-- start DATA FOR THIS EXERCISE --

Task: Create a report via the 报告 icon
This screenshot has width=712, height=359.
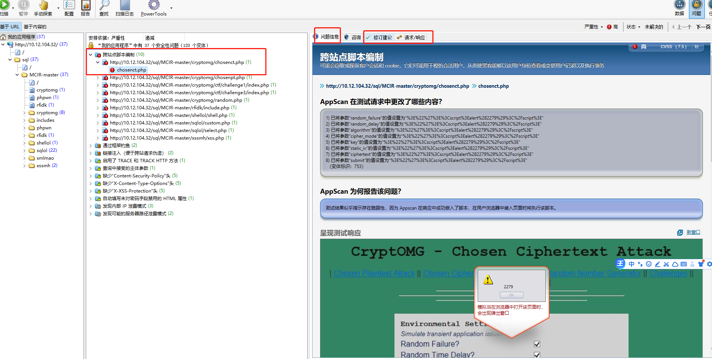Action: click(85, 5)
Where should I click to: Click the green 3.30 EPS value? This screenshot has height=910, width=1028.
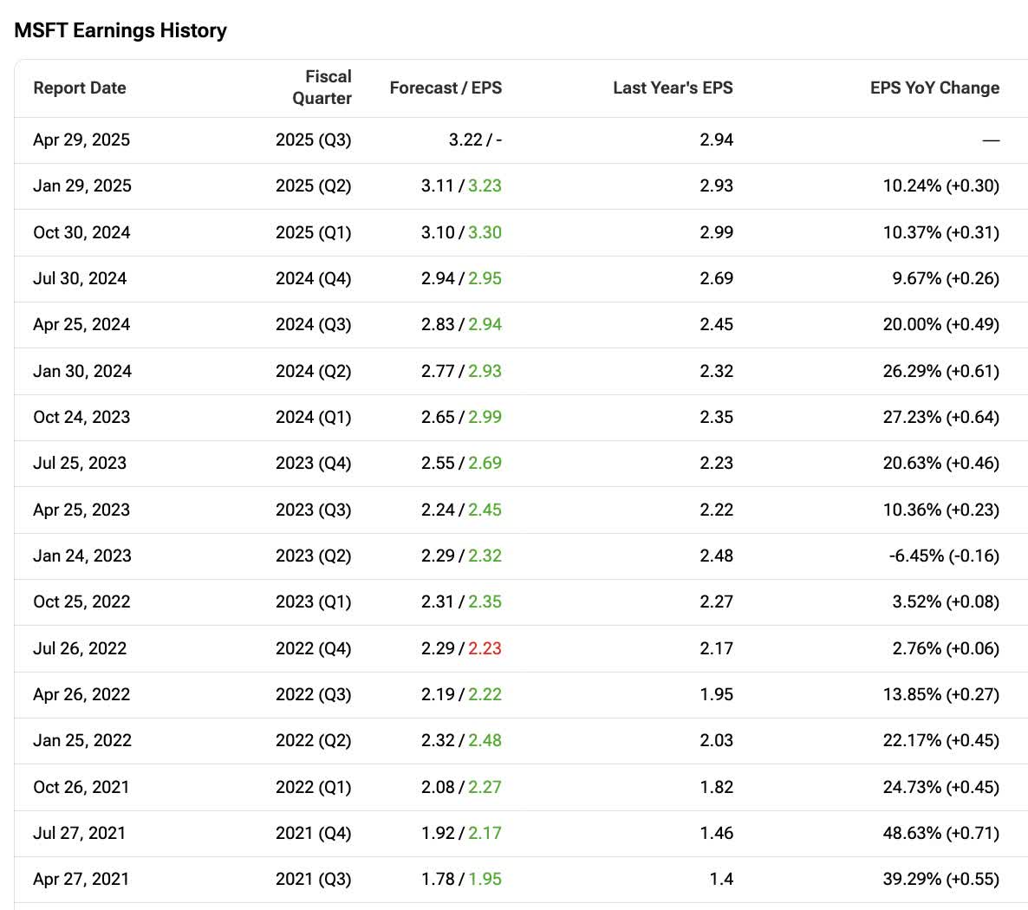point(485,232)
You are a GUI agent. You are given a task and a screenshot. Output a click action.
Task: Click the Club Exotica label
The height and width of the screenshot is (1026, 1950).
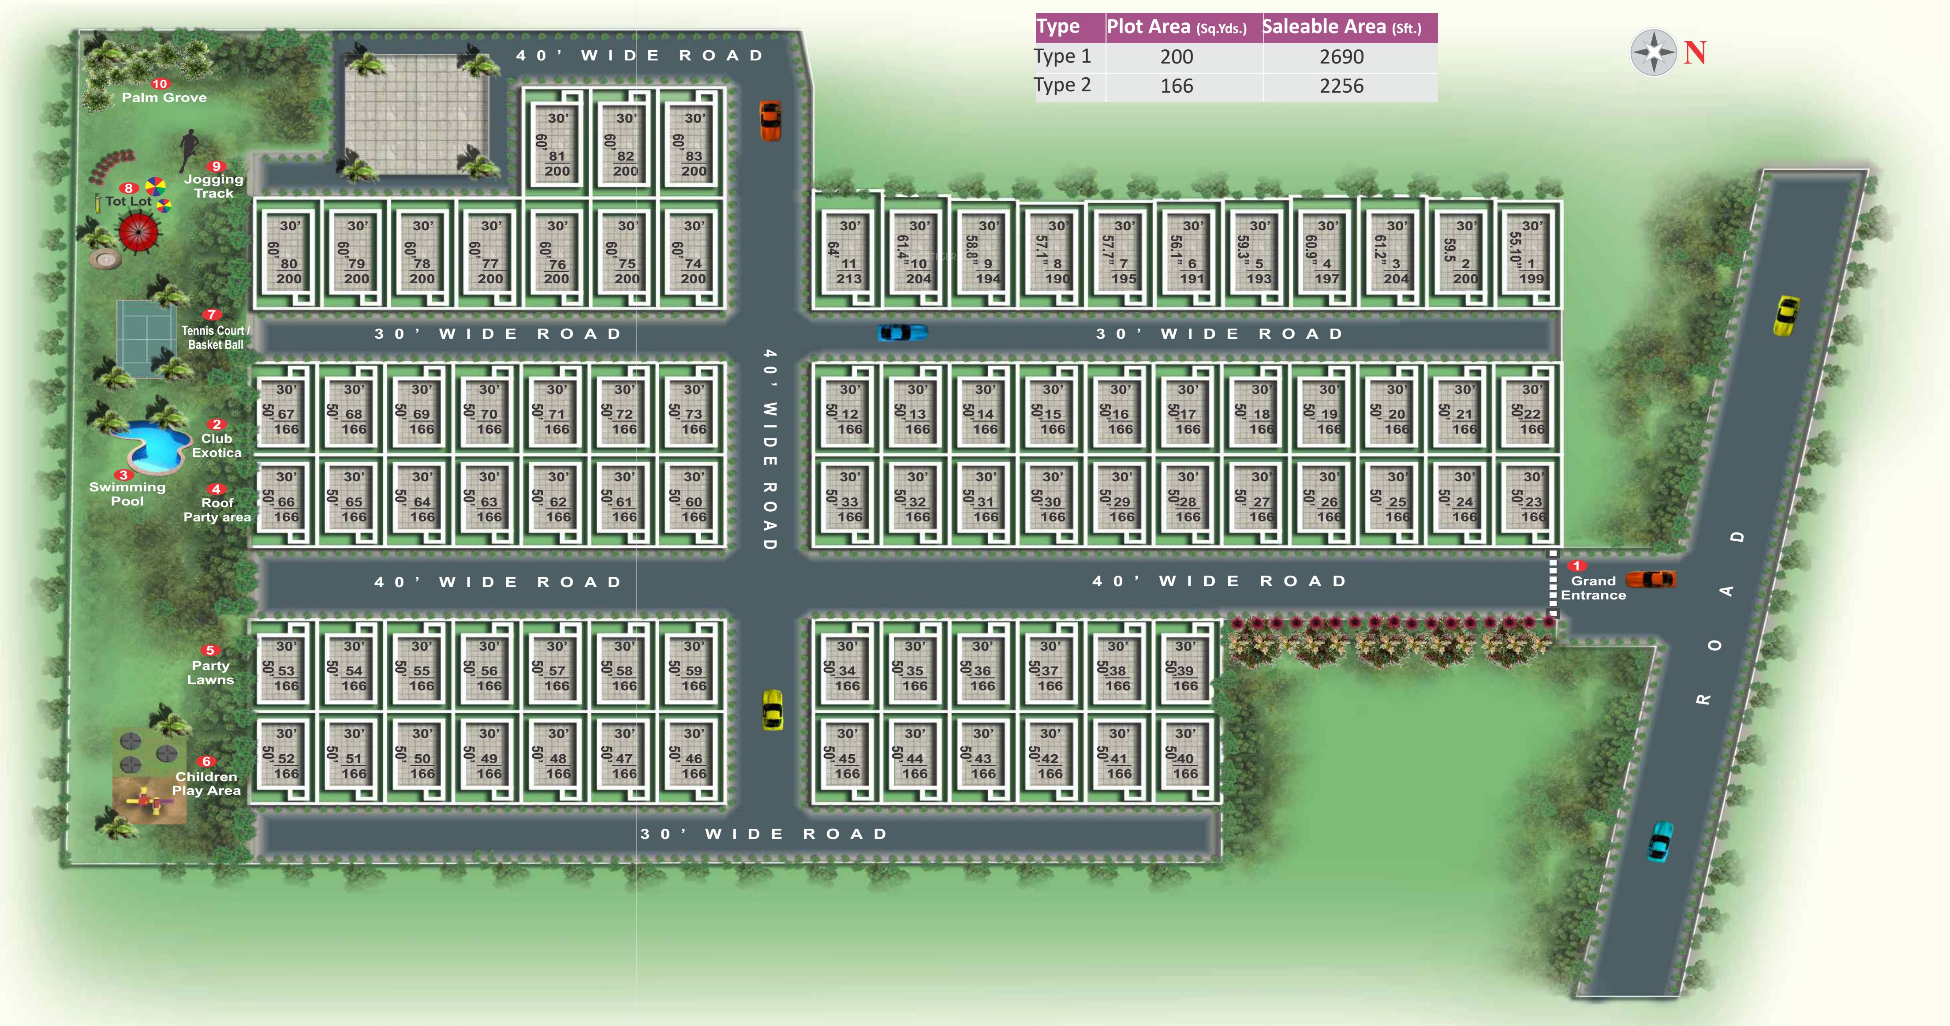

-- end DATA FOR THIS EXERCISE --

Rewrite all of the items above, changing every "screenshot" to "screen capture" and leaving everything else as it is. Omit the pictures from your answer.

Task: Create a report via the 报告 icon
This screen capture has width=712, height=359.
Action: click(85, 5)
Where should I click to: Click the green 3.30 EPS value? This screen capture has height=910, width=1028.
point(485,232)
You are a GUI agent. You are given a task and a screen capture. Output a click action.
Task: Click the Club Exotica label
The height and width of the screen capture is (1026, 1950).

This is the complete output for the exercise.